What is the Research and Evidence Facility (REF) on migration in the Horn of Africa?
The Research and Evidence Facility (REF) on migration in the Horn of Africa is a research consortium that has explored the dynamics, drivers and implications of mobility, migration and displacement in the Horn of Africa since 2016.
The REF facility was founded and financed by the EU Emergency Trust Fund for Africa. Its mission is to investigate the dynamics and contexts in which Trust Fund initiatives are implemented within the Horn of Africa region, and to generate pertinent knowledge and evidence for programming and policy-making purposes.
Learn about the REF in just two minutes:
Our research approach
Our research examines how conflict, insecurity and underdevelopment interact with different forms of mobility, migration and displacement. It explores what it might take to make short-term and durable solutions possible in the region, and what might stand in the way.
A focus on lived experiences of migration and mobility
Our starting point was to understand people’s motivations for migration (or decisions to stay put). This is essential, and means examining the conditions that make living in a particular area undesirable or untenable for some people. It also means understanding their goals and objectives in moving.
We conducted in-depth field research, and drew from existing research across the region. This helped us examine the different ways that people use various forms of mobility in how they respond to conditions where they live – and we explored how these responses have changed over time.
We found that conflict and extreme deprivation do play a very important role in driving migration in this region. But we must also remember that many move to gain an education, join family members abroad, send remittances or simply broaden their horizons and see the world. Even those who are forced to leave their homes, once on the move, may seek these other goals.

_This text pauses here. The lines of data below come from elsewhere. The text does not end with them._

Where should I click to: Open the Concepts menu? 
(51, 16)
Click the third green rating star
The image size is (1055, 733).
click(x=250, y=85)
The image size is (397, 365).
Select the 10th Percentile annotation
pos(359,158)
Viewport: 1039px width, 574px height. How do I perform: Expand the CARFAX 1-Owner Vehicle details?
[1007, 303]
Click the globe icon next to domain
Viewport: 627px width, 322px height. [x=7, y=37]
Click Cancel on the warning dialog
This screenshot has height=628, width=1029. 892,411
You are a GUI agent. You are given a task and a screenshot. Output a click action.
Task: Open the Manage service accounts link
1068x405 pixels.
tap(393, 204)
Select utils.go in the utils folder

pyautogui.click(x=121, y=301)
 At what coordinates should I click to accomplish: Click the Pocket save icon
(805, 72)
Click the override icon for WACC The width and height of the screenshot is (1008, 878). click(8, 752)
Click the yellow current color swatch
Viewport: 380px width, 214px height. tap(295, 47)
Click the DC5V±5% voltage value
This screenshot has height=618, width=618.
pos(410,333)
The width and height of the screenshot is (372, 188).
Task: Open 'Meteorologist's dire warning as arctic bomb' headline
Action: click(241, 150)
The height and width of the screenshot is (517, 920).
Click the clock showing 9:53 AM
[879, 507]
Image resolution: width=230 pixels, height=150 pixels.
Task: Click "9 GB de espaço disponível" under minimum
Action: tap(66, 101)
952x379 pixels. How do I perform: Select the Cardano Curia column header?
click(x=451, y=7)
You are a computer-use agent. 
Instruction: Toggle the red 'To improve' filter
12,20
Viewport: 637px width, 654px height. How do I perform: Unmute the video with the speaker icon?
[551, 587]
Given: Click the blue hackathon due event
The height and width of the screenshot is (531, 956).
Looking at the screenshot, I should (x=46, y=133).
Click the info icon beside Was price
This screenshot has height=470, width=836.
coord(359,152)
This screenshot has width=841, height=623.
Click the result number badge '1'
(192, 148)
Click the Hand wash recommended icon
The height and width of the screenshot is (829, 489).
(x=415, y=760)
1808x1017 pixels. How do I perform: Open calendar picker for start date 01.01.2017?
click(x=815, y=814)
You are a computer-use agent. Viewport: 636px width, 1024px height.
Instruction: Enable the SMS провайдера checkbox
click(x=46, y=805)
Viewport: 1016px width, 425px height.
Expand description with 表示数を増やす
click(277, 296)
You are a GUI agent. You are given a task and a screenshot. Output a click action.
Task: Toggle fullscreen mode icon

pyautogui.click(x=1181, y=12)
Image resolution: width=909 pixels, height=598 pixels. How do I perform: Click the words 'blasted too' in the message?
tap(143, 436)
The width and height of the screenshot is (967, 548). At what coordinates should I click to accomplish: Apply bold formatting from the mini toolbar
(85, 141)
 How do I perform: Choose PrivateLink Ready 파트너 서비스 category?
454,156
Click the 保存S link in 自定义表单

A network of researchers across the Horn of Africa
We worked closely with researchers from regional universities and research institutions, and with independent consultants. In total, we worked with more than 70 researchers in partner countries.
As part of our commitment to supporting local researchers and research institutions, we organised training in research design and methods with local researchers in the region at the start of each new project.
Research with development policy and programming in mind
We also collaborated closely with governments, civil society and development actors working in the region. We designed our research activity to support evidence-based policy interventions in the region. This included sharing emerging findings and best practices through stakeholder workshops.
At the end of each project, we invited partner researchers to present their findings at dissemination events and workshops, take part in panels and give their own insight into policy and programme recommendations.
Our research supports interventions that can provide meaningful alternatives to unsafe or forced migration. It informs responses to mobility, migration and displacement within the region. Because we aimed to explore the full complexity of people’s motivations to move, our research helps paint a more complete picture of the drivers of migration. This enables governments and international partners to work on better-targeted strategies to address the needs of potential and current migrants.